Her ne kadar yönetim içinde “kadın” geçen şeyleri sevmiyorsa da içinde sadece kadın olan bakanlığa acilen ihtiyaç var. Bu soruna saray ne der, siyasiler ne düşünür, her şeyi bilen ve gören ana akım medya ne yazar? Bilemeyiz ama durumun çok ciddi ve acil olduğunu biliriz.

Gelelim çok renkli, çok bilinmeyenli yeni döneme!

Öncelikle (nedendir bilinmez aslında bilinir de!) yürürlükten kaldırılmasına rağmen TBMM’yi yönetirken iç tüzük hükmü kapsamında frak giyen Durmuş Yılmaz’ı ( geç kalmakla birlikte) Cumhuriyet değerlerine özeninden ötürü, bitirilmeye çalışılan geleneği yeniden diriltmeye yönelik girişiminden ötürü kutluyorum.

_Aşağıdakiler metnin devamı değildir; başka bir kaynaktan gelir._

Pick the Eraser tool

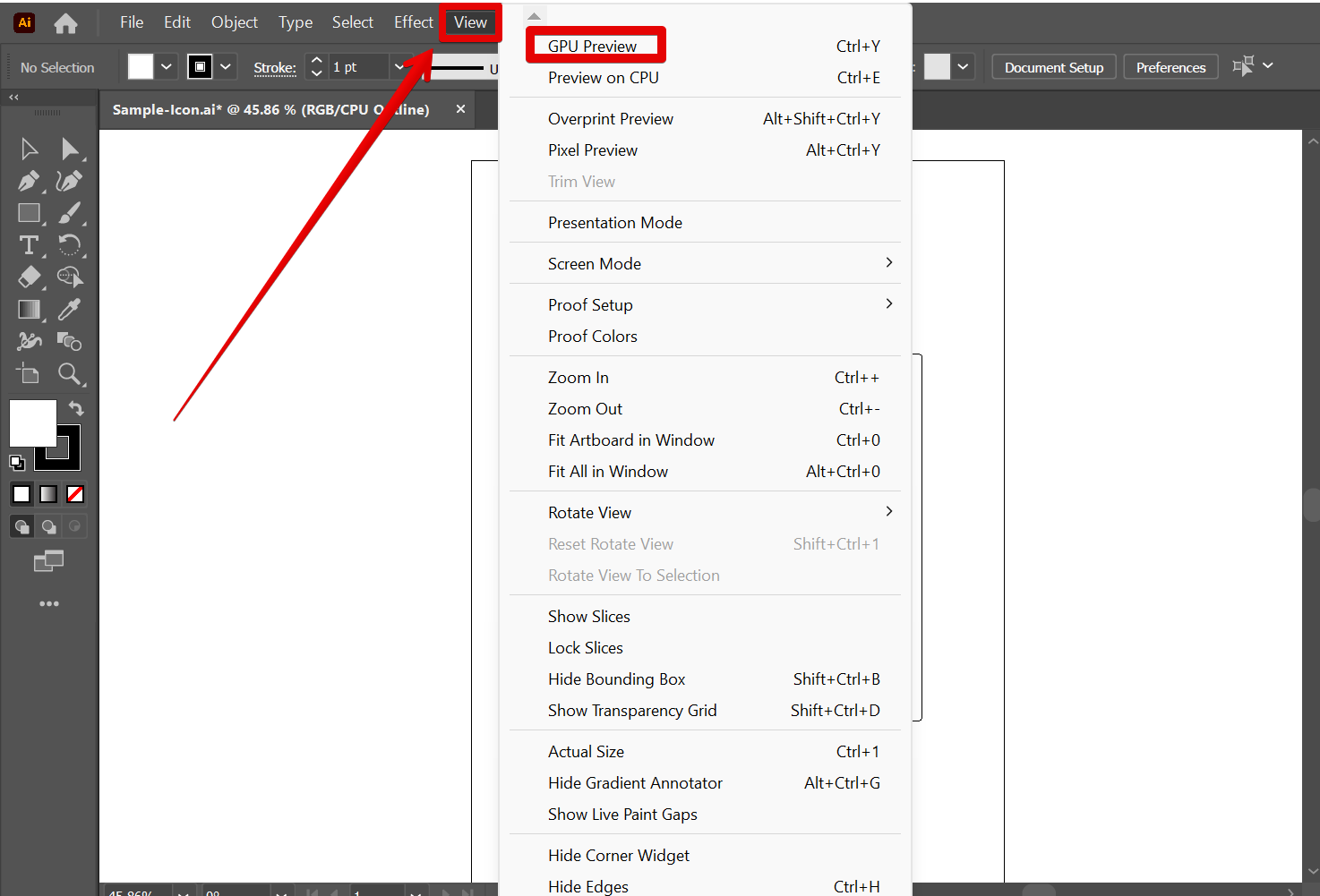click(29, 277)
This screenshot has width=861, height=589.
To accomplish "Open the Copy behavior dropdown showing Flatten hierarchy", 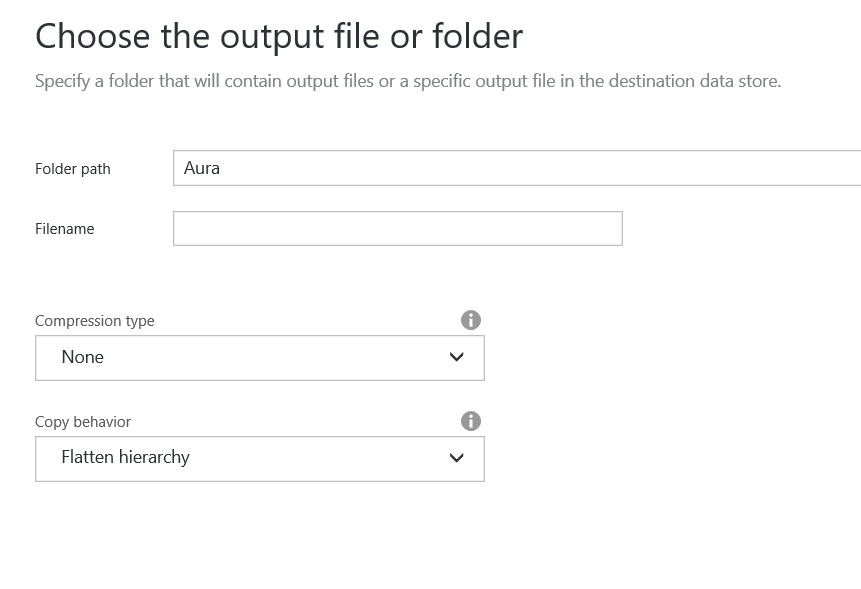I will [260, 459].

Yine 18 yaşında üyeleri de olan, 600 koltuklu, 7 partili, çok bilinmeyenli, tek adamlı, az bakanlı, hiç başbakansız, gensorusuz, soru önergesiz, güven oylamasız meclisi yaman merak ediyorum. Bir daha ki seçimlerde bazıları bu kadar oy alır mı,  bazıları kalır mı çok merak ediyorum. İnatla ısrarla sorulması gereken sorular, sorulması gereken hesaplar sorulur mu? Çok renkli, çok kalabalık meclise bakıp sevinmeli miyiz, üzülmeli miyiz, yoksa henüz erken diyerek zihnin arka planına itip beklemeli miyiz? Bilmiyorum.

AKP yetkililerine göre yeni dönemin şifreleri şöyle imiş; “Türkiye her alanda, her anlamda bir sıçramayı, bir hızlanmayı görmüş olacak, yeni sistem çok hızlı bir şekilde hareket etme kabiliyeti getirecek, aradaki engeller kalkacağından tüm bunların ister istemez ekonomik kalkınma, eğitim, kültür, turizm alanında halka yansıması olacak. Güçlü başkanın çok büyük katkısı olacak”mış!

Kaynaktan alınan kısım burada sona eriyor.